» Challenges
- a) Summarize the forum thread in two sentences.
- b) Set down the part of the forum thread starting with "## Barebowyer (Jan" and going on through "don't look back.", word for word.

» Page text
------------------------------------------------------------------------
# My 1st recurve buck



## jaymax (Jan 31, 2016)

Story on bowhunting forum!

Needless to say, I'm hooked again!


----------



## bronco611 (Jan 31, 2016)

cool, congrats on a fine buck.


----------



## chenryiv (Jan 31, 2016)

Congrats!!  You'll be hooked.


----------



## Todd Cook (Jan 31, 2016)

Outstanding!


----------



## Allen Oliver (Jan 31, 2016)

Congrats. You will be getting rid of those wheels before long!


----------



## SELFBOW (Jan 31, 2016)

You'll be one of those that makes it look easy...


----------



## Barebowyer (Jan 31, 2016)

Well done.  Congrats!


----------



## Clipper (Jan 31, 2016)

Lot more fun than shooting one with a wheel bow, isn't it?  Congratulations and don't look back.


----------



## Pointpuller (Jan 31, 2016)

Outstanding.  Congrats!!!


----------



## Barry Duggan (Jan 31, 2016)

Good stuff, nice deer.


----------



## robert carter (Jan 31, 2016)

Good job. Be carefull or you`ll get hooked. RC


----------



## sawtooth (Jan 31, 2016)

Congratulations!


----------



## dm/wolfskin (Feb 1, 2016)

Good deal.


----------



## Stephen Dendy (Feb 1, 2016)

Congrats! That's a really nice deer.


----------



## AllAmerican (Feb 1, 2016)

Nice !


----------



## Lady Frost (Mar 8, 2016)

Congrats!


----------



## jekilpat (Mar 8, 2016)

Really cool.  Congratulations on the wheels coming off your ride!


----------



## Bubbaforsure (Mar 10, 2016)

Mighty fine buck...Ya done good ! 
Welcome back!


----------
------------------------------------------------------------------------
[Text and element pointing records]
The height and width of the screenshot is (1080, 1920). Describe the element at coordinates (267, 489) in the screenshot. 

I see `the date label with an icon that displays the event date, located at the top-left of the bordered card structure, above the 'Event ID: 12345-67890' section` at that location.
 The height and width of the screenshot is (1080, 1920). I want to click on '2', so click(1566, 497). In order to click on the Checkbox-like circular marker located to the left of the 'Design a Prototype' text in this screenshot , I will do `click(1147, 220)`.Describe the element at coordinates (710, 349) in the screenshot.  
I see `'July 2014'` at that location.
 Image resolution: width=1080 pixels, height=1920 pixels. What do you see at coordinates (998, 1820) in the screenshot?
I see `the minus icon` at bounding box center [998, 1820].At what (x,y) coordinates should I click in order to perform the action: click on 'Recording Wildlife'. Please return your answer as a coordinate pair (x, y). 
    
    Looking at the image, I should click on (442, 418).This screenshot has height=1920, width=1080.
------------------------------------------------------------------------
» Expected answers
- a) In a thread titled "My 1st recurve buck," jaymax points to a story posted on a bowhunting forum and says they are hooked again. Other members respond with congratulations and praise for the buck, and several predict that jaymax will stay hooked or soon give up wheel bows.

- b)
## Barebowyer (Jan 31, 2016)

Well done.  Congrats!


----------



## Clipper (Jan 31, 2016)

Lot more fun than shooting one with a wheel bow, isn't it?  Congratulations and don't look back.